Department of Immunology, Tianjin Cancer Institute & Hospital, Tianjin Medical University, Huanhuxi Road, Tiyuanbei, Hexi District, 300060, Tianjin, China.

出版信息

Cancer Immunol Immunother. 2013 Jan;62(1):65-73. doi: 10.1007/s00262-012-1311-8. Epub 2012 Jun 29.

DOI:10.1007/s00262-012-1311-8
PMID:22744010
原文链接:https://pmc.ncbi.nlm.nih.gov/articles/PMC11028994/
Abstract

Cytokine-induced killer (CIK) cells show cytolytic activity against tumor. The purpose of this study was to evaluate the antitumor effect of dendritic cell (DC)-activated CIK cells in vitro and their clinical efficacy of DC-activated CIK cells in combination with chemotherapy (abbreviated below as chemotherapy plus DC + CIK) in patients with advanced non-small-cell lung cancer (NSCLC). A paired study was performed between 61 patients treated with chemotherapy alone (group 1) and 61 patients treated with chemotherapy plus DC + CIK cells (group 2). In group 2, 36 patients with adenocarcinoma and 18 patients with squamous cell carcinoma were analyzed for the survival rate. Compared to unstimulated CIK cells, DC-activated CIK cells significantly enhanced antitumor activity, increased the ratio of CD3(+)CD56(+) cells, promoted cell proliferation and lessened cell apoptosis. In the paired study, the 1- and 2-year overall survival rates in group 2 were 57.2 and 27.0 %, which were significantly higher than that of group 1 (37.3 and 10.1 %) (P < 0.05).

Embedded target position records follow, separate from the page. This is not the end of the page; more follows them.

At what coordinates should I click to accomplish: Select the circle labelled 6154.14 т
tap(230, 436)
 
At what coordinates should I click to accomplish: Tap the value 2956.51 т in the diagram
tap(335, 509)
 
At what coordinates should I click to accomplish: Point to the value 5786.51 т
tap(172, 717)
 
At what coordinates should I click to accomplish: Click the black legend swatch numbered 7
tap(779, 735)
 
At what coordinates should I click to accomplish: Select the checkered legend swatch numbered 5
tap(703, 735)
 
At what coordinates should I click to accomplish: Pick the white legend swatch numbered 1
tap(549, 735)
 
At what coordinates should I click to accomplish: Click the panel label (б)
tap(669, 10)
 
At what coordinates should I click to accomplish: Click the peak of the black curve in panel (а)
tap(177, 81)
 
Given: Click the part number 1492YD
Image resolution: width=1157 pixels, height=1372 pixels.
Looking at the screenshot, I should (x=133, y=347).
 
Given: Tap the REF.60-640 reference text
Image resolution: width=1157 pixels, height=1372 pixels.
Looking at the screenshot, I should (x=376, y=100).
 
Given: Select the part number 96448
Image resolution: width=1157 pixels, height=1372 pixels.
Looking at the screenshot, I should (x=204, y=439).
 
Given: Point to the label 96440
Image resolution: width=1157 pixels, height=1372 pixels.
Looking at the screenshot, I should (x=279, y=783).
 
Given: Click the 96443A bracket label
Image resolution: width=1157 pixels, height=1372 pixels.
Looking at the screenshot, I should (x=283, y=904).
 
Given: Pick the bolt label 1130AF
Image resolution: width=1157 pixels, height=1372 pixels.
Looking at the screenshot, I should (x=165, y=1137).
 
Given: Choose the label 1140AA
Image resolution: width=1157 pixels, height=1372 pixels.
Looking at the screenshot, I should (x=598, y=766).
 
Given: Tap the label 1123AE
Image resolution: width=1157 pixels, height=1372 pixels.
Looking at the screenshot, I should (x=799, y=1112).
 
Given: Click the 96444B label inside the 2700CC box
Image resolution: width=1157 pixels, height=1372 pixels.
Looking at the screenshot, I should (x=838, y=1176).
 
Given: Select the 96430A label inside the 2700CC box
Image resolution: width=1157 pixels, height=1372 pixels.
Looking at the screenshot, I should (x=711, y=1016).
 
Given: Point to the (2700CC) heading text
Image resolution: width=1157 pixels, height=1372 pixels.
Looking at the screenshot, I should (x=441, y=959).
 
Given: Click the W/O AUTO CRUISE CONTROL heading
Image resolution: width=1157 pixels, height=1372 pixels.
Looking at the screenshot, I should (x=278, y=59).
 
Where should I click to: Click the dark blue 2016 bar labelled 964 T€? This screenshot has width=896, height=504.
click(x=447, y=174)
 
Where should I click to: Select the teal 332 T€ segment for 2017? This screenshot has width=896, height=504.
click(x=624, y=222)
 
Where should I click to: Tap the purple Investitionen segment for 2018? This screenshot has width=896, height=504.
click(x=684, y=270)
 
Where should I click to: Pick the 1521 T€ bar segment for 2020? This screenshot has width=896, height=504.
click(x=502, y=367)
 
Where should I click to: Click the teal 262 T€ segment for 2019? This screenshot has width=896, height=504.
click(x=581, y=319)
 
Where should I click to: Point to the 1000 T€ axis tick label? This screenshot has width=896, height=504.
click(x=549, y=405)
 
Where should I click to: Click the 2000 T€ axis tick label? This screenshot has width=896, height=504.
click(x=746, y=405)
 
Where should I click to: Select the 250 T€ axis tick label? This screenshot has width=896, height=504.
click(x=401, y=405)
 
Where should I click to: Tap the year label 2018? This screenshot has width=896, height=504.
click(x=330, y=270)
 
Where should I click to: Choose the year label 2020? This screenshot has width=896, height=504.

There was no significant difference in the survival rate between the adenocarcinoma and squamous carcinoma patients in group 2. The present study suggests that DC-activated CIK cell has enhanced antitumor effects and chemotherapy plus DC + CIK cells improved the clinical outcomes of chemotherapy for advanced NSCLC patients.

摘要

细胞因子诱导的杀伤(CIK)细胞对肿瘤具有细胞溶解活性。本研究旨在评估树突状细胞(DC)激活的 CIK 细胞在体外的抗肿瘤作用及其在晚期非小细胞肺癌(NSCLC)患者中与化疗联合应用(简称化疗加 DC+CIK)的临床疗效。对 61 例单独接受化疗的患者(第 1 组)和 61 例接受化疗加 DC+CIK 细胞治疗的患者(第 2 组)进行了配对研究。在第 2 组中,对 36 例腺癌患者和 18 例鳞癌患者进行了生存率分析。与未刺激的 CIK 细胞相比,DC 激活的 CIK 细胞显著增强了抗肿瘤活性,增加了 CD3+CD56+细胞的比例,促进了细胞增殖并减少了细胞凋亡。在配对研究中,第 2 组的 1 年和 2 年总生存率分别为 57.2%和 27.0%,明显高于第 1 组(37.3%和 10.1%)(P<0.05)。第 2 组中腺癌和鳞癌患者的生存率无显著差异。本研究表明,DC 激活的 CIK 细胞具有增强的抗肿瘤作用,化疗加 DC+CIK 细胞改善了晚期 NSCLC 患者化疗的临床结局。